## Page text
Long-form writing: Coherent documents spanning thousands of words with consistent style and structure.

Multi-step reasoning: Complex problems requiring planning and backtracking.

Code generation: Full functions and classes, not just snippets.

Instruction following: Precise adherence to formatting and constraint requirements.

Multilingual: Strong performance in 30+ languages including low-resource ones.

Agentic Capabilities

Zen 3 is designed for agent use cases:

  • Tool use: Reliable function calling with schema adherence
  • Planning: Multi-step task decomposition
  • Memory integration: Designed for RAG and experience ledgers
  • Self-correction: Recognizes and recovers from errors

Early agent benchmarks show 2x improvement over Zen 2 on multi-step tasks.

Training Details

Data

Training data evolved significantly:

  • Quality filtering: Improved classifiers for content quality
  • Deduplication: Near-duplicate removal at document and paragraph level
  • Synthetic data: 20% of training tokens from LLM-generated content
  • Code emphasis: 15% code (up from 8% in Zen 2)
  • Instruction mixing: 5% instruction data during pretraining

Total: 15T tokens for the 8B model, proportionally less for larger models.

Training Process

Training used the Zoo Compute Network:

  • Duration: 4 months
  • Peak nodes: 2,048 H100 GPUs
  • Total compute: 3.2 million GPU-hours
  • Efficiency: 47% MFU average

The training run was the largest yet on the decentralized network. It validated that frontier training is possible without centralized infrastructure.

Alignment

Post-training alignment followed our standard process:

  1. Supervised fine-tuning: 100K high-quality instruction examples
  2. GRPO: Group Relative Policy Optimization on preference data
  3. Constitutional training: Principle-based refinement
  4. Red teaming: Adversarial testing with remediation

Alignment reduced benchmark scores slightly (2-3%) while significantly improving real-world usefulness.

Safety Evaluation

All Zen 3 models passed our safety evaluation suite:

Refusal Rates

CategoryZen-2-70BZen-3-72B
Violence instructions99.2%99.7%
CSAM100%100%
Malware97.8%99.1%
PII extraction94.6%98.3%

Improved refusal with fewer false positives on legitimate requests.

Bias Metrics

We evaluated on standard bias benchmarks:

  • BBQ: 89.2% accuracy (vs. 84.1% for Zen 2)
  • WinoBias: 76.4% anti-stereotype (vs. 71.2%)
  • Toxicity: 0.023 average score (vs. 0.041)

Improvements through both data curation and RLHF.

Limitations

Zen 3 is not perfect:

  • Can still be jailbroken with sufficient effort
  • May hallucinate facts, especially for recent events
  • Long-context retrieval degrades past 100K tokens
  • Some languages underperform (especially non-Latin scripts)
  • Resource-intensive for edge deployment

We publish these limitations because transparency enables responsible use.

[Saved entries]
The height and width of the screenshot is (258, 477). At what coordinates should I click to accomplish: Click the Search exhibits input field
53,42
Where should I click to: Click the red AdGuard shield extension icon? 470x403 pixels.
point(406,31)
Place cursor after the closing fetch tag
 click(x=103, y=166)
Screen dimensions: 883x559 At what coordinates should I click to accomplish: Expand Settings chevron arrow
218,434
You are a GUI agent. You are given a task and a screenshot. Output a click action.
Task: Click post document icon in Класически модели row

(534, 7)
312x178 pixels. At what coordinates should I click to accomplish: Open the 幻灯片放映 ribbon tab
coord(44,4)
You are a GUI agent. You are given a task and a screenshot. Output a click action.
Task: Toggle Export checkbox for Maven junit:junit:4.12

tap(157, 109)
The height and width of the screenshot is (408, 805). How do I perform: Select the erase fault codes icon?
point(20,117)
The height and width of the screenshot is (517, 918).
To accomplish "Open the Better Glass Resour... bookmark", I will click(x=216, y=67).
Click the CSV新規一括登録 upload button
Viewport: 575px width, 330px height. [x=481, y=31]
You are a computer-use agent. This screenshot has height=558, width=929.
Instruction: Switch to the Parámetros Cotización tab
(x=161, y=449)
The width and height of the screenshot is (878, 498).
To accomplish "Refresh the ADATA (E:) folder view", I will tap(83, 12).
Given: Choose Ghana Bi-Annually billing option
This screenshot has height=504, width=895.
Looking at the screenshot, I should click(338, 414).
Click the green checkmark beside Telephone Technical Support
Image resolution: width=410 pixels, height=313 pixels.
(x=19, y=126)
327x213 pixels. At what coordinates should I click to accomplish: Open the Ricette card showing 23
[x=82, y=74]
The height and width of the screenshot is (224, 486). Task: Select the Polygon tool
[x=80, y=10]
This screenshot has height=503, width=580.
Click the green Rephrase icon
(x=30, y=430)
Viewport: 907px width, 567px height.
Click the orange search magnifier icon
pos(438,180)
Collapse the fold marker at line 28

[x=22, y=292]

## Task to complete
Rewrite the part of the Zen 3 page that begins at the words "The training run" and stops after "improving real-world usefulness.", replacing "decentralized network" with "distributed network".

## Output of the task
The training run was the largest yet on the distributed network. It validated that frontier training is possible without centralized infrastructure.

Alignment

Post-training alignment followed our standard process:

  1. Supervised fine-tuning: 100K high-quality instruction examples
  2. GRPO: Group Relative Policy Optimization on preference data
  3. Constitutional training: Principle-based refinement
  4. Red teaming: Adversarial testing with remediation

Alignment reduced benchmark scores slightly (2-3%) while significantly improving real-world usefulness.